New single-family home sales did something remarkable this month. Sales in this sector rose significantly month-over-month and year-over-year to reach the highest level since 2008 despite falling inventory levels.
U.S. Census Bureau and HUD estimates found that new single-family home sales in April 2016 were at a seasonally adjusted annual rate of 619,000, a 16.6 percent increased from March's rate of 531,000 and up 23.8 percent from last April's estimate of 500,000.
Ralph B. McLaughlin, Chief Economist, Trulia said, "The gain reflects a sharp increase in demand from homebuyers and a healthy U.S. economy, and should put to rest fears of an oncoming recession. April’s large jump should also instill homebuilder confidence throughout the remainder of the year. Home sales in April show a sharp climb back normal, as they are now 79 percent of the 50-year average. This is up from 77 percent in March."
Some economists, like Realtor.com Chief Economist Jonathan Smoke feel that the new home market is having its best spring buying season in a decade.
Smoke reported that April’s non-seasonally adjusted volume of new home contracts was estimated to be 61,000, which was the highest April volume since 2007. However, a key difference he noted between now and 2007 is that 38 percent of the new homes sold then were completed speculative inventory. In April, less than 30 percent of new homes sold were completed.
"It appears that the growth in sales is coming from higher price points, indicating that builders are finding success with move-up, luxury, and active adult home buyers rather than entry level buyers," Smoke said. "Hopefully this will free up existing home owners to sell their lower priced homes as they move up.
The Bureau and HUD reported that the median sales price of new houses sold in April 2016 was $321,100 and the average sales price was $379,800. Meanwhile, the seasonally adjusted estimate of new houses for sale at the end of April was 243,000, which represents a below-normal supply of 4.7 months at the current sales rate. Inventory levels in March were 5.5 percent and in April of last year they were at 5.0 percent.

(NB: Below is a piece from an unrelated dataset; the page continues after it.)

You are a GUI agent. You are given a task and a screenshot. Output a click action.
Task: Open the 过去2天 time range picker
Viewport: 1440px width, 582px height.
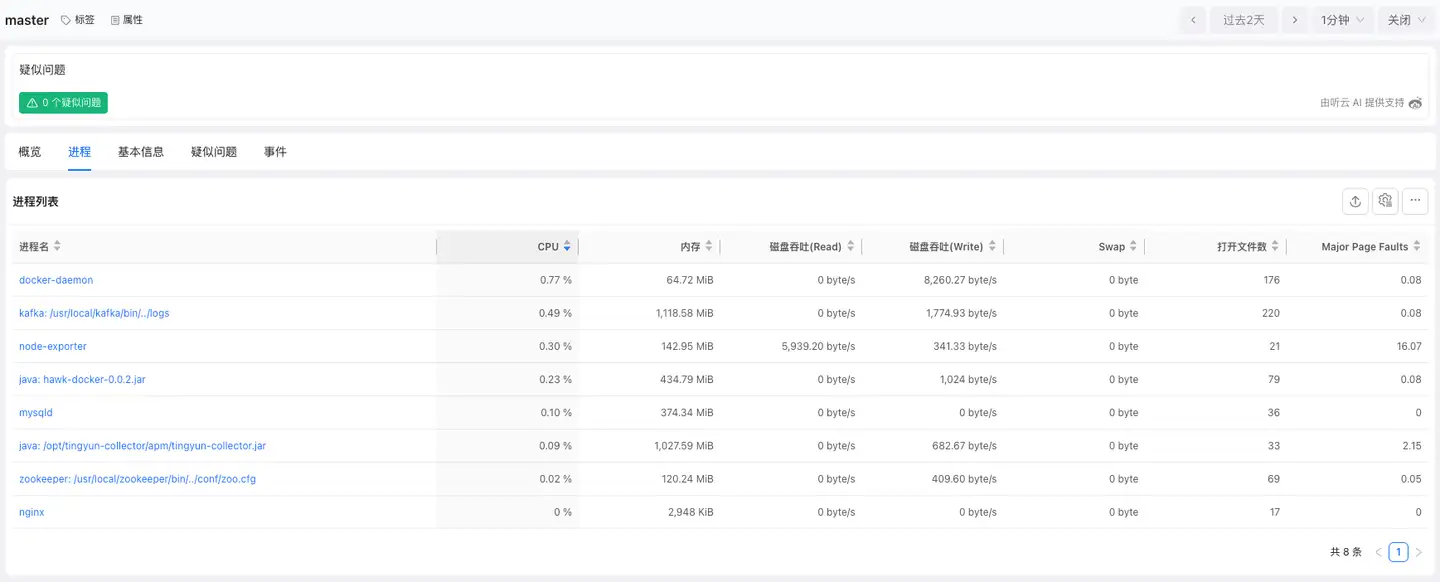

"A decreasing supply of new homes is sour news for homebuyers, who have also been stymied by low inventory of existing homes over the past four years," McLaughlin said. "The drop in supply means sales prices for new homes may rise quickly throughout the remainder of the home buying season."
Robert Dietz, Chief Economist, National Association of Home Builders (NAHB) noted, "As regulatory costs rise, it remains difficult for builders to add inventory to the lower-price tiers."
He continued, "As a whole, the April data represents good news for the building sector and is consistent with the Housing Market Index, which shows builders’ cautious optimism in the industry. NAHB’s forecast is for single-family starts to continue to expand as housing demand increases and existing inventory remains tight."